Wang Y, Palmer M R, Freedman R, Rice K C, Lessor R A, Jacobson A E, Hoffer B J
J Neurosci. 1986 Nov;6(11):3189-96. doi: 10.1523/JNEUROSCI.06-11-03189.1986.
Metaphit, 1-(1-(3-isothiocyanatophenyl) cyclohexyl) piperidine, an analog of phencyclidine (PCP) has been shown previously to selectively block PCP receptors and to irreversibly antagonize the depressant effect of PCP in cerebellum. In this study, we examined the electrophysiological interactions of metaphit and naloxone with stereoisomers of cyclazocine, an agent known to have analgesic and psychotomimetic activity in behavioral studies, effects that have been ascribed to opiate and PCP receptor activity. A dose-dependent and reversible slowing of Purkinje neuron discharge was seen with local application of (+)- or (-)-cyclazocine. We found that the blockade of (-)-cyclazocine effects required both high doses of naloxone and the presence of metaphit, whereas the responses to (+)-cyclazocine were blocked by metaphit alone on most cerebellar Purkinje neurons. These findings suggest that the depressant reaction of (+)-cyclazocine in cerebellar Purkinje neurons is primarily mediated through PCP receptors. (-)-Cyclazocine responses, on the other hand, appear to be due to activity at both PCP and kappa opioid receptors.

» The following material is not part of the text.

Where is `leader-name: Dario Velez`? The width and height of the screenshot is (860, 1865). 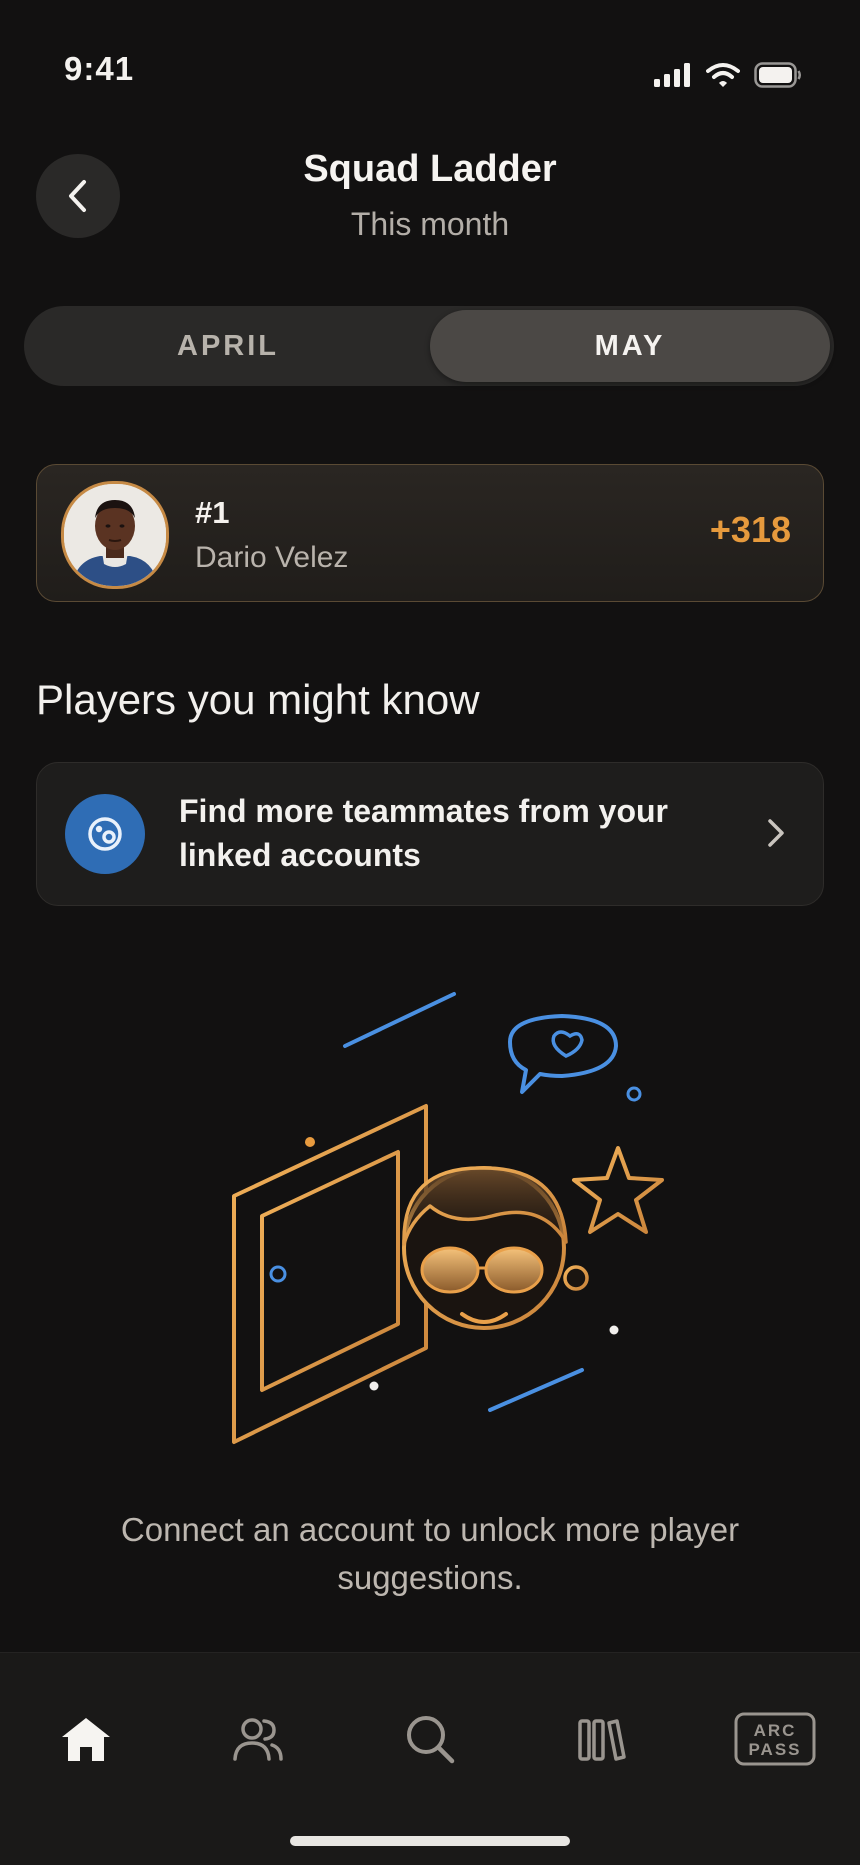
leader-name: Dario Velez is located at coordinates (272, 558).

美他西泮,1-(1-(3-异硫氰酸苯酯基)环己基)哌啶,是苯环己哌啶(PCP)的类似物,先前已证明其能选择性阻断PCP受体,并不可逆地拮抗PCP对小脑的抑制作用。在本研究中,我们研究了美他西泮和纳洛酮与环唑辛立体异构体的电生理相互作用,环唑辛在行为学研究中已知具有镇痛和拟精神病活性,这些作用归因于阿片受体和PCP受体活性。局部应用(+)-或(-)-环唑辛可观察到浦肯野神经元放电呈剂量依赖性且可逆性减慢。我们发现,阻断(-)-环唑辛的作用既需要高剂量的纳洛酮,也需要美他西泮的存在,而在大多数小脑浦肯野神经元上,单独使用美他西泮就能阻断对(+)-环唑辛的反应。这些发现表明,(+)-环唑辛对小脑浦肯野神经元的抑制反应主要通过PCP受体介导。另一方面,(-)-环唑辛的反应似乎是由于PCP受体和κ阿片受体的活性所致。